Munoz has been employed for a number of years at the Naval Ship Repair Facility ("Ship Repair") in Yokosuka, Japan. As an Engineering Technician in the Combat Systems Department, Weapons System Division, Munoz provides technical, repair, and modernization services to the Navy's ships and weapons systems. Munoz has worked on a variety of weapons systems over the course of his career, prominently including the MK 13 Guided Missile Launcher system.
In response to the command instructions to reduce its personnel by two, the Combat Systems Department decided in 1997 not to renew Munoz's overseas travel arrangement and to eliminate his position (or "billet") upon his departure. Munoz consequently enrolled in the Priority Placement Program ("PPP") for return to the United States when a job for which he qualified became available. While enrolled in the PPP, Munoz was granted repeated six-month extensions of his tour at Ship Repair, but his lead responsibilities were gradually reassigned to other employees. This prompted Munoz to file a formal Equal Employment Opportunity ("EEO") complaint alleging longstanding discrimination on the basis of age and race, including discriminatory denial of career-enhancing training. Rather than having this claim processed through EEOC's review mechanism, Munoz and the Navy voluntarily entered into a February 28, 2002 settlement agreement to resolve the discrimination charges. Under the terms of the agreement, the Navy was required to "provide training to enhance Mr. Munoz's career within 12 months from the date of th[e] agreement." In exchange, Munoz agreed to withdraw his discrimination complaint and not pursue further action. The agreement also included an integration clause and provided that any alleged noncompliance be processed in accordance with 29 C.F.R. § 1614.504.

- **Assigned task**
According to the passage about Munoz's employment, on what date did Munoz and the Navy enter into their settlement agreement?

- **Given entries**
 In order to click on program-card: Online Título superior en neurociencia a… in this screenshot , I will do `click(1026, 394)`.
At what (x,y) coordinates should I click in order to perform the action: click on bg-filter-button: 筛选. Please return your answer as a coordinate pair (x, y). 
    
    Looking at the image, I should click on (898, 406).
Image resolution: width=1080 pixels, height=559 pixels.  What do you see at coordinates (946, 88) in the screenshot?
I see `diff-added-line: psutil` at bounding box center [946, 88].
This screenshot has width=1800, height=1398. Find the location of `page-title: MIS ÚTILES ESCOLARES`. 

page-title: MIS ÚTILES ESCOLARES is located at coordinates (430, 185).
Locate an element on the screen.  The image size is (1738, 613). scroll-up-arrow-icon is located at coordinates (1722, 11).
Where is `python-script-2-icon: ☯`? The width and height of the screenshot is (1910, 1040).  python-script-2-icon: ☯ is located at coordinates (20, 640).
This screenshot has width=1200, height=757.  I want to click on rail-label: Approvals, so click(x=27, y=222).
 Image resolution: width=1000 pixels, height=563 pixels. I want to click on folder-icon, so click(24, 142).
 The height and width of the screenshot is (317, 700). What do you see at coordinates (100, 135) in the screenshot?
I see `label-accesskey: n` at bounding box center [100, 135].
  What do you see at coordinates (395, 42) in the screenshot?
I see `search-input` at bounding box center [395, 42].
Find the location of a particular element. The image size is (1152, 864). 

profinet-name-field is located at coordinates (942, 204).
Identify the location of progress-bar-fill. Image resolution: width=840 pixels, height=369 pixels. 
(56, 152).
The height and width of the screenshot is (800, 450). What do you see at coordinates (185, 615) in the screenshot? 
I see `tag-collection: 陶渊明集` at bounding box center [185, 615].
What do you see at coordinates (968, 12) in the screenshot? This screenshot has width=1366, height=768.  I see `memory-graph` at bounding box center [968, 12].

- **Response area**
February 28, 2002